Too handsome to stay
Three men were forcibly removed from an annual culture festival in Saudi Arabia and subsequently sent back to the United Arab Emirates after it was deemed that women could find them irresistible, says The Daily Telegraph. The UAE delegates were in attendance at the Jenadrivah Heritage & Culture Festival in Riyadh, the Saudi capital, when officers from the religious police stormed the stand and evicted the men because "they are too handsome," according to the Arabic-language newspaper Elaph. The UAE released an official statement indicating that the religious police were anxious over the unexpected presence of an unnamed female artist in the pavilion.
Old and determined
"As the oldest woman in the world at age 115, Misao Okawa is a fascinating interview for gerontology scholars trying to piece together the keys to longevity," says the Asahi Shimbun. "She meets two of the characteristics given by specialists [for the long-lived]: having a strong will and a sense of curiosity. However, she diverges from a third trait, which is to be outgoing." Okawa has been living in a retirement home since 1997. When she was 102, she fell and broke her leg, according to an official. After she was released from hospital and returned to the home, a staff worker found her doing leg squats while holding onto a railing in the hallway. When the worker asked her what she was doing, Okawa said: "My body will get out of shape."
Everyone errs, cops told
Japan's National Police Agency has instructed police forces nationwide to teach junior officers how to properly handle mistakes committed in the course of their duties, to reduce the number of scandals involving officers, reports the Yomiuri Shimbun. "As police officers are expected to demonstrate exemplary behaviour, police have so far educated officers according to the view that police officers should never make mistakes," the agency said. In one case, a 27-year-old senior officer of the Tochigi prefectural police hid investigation files. He had photocopied documents from past cases without permission and erroneously shredded one. The officer explained his actions by saying he was "afraid of being scolded by my boss." A senior NPA official said: "Even police officers make mistakes. We have to create a workplace culture that allows for small mistakes."

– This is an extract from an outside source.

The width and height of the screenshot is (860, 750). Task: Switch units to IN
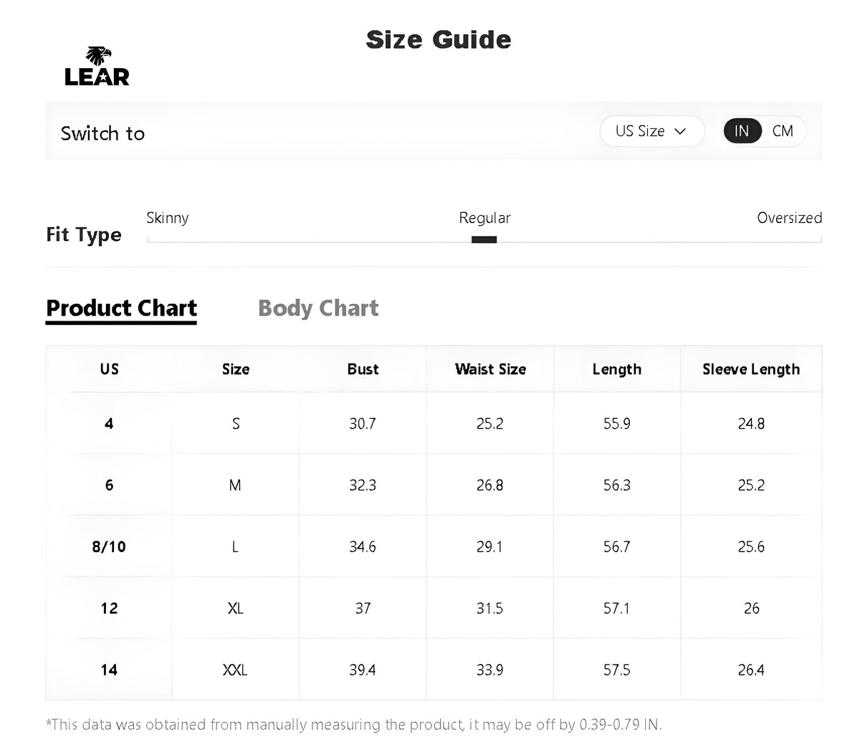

Heavy metal fans depressed
"How would you characterize adolescents who listen to heavy metal music? Angry? Perhaps prone to violence?" asks Pacific Standard magazine. "Newly published research suggests 'anxious' and 'depressed' are more accurate adjectives. An analysis of 551 college students found 'significantly higher levels of anxiety and depression among listeners of heavy metal/hard rock music as compared with non-listeners.' Furthermore, their underlying level of anger was not significantly different from their peers who prefer other musical genres."
Thought du jour
Among the cheerful robots of the mass society, not human virtue but human shortcomings, attractively packaged, lead to popularity and success.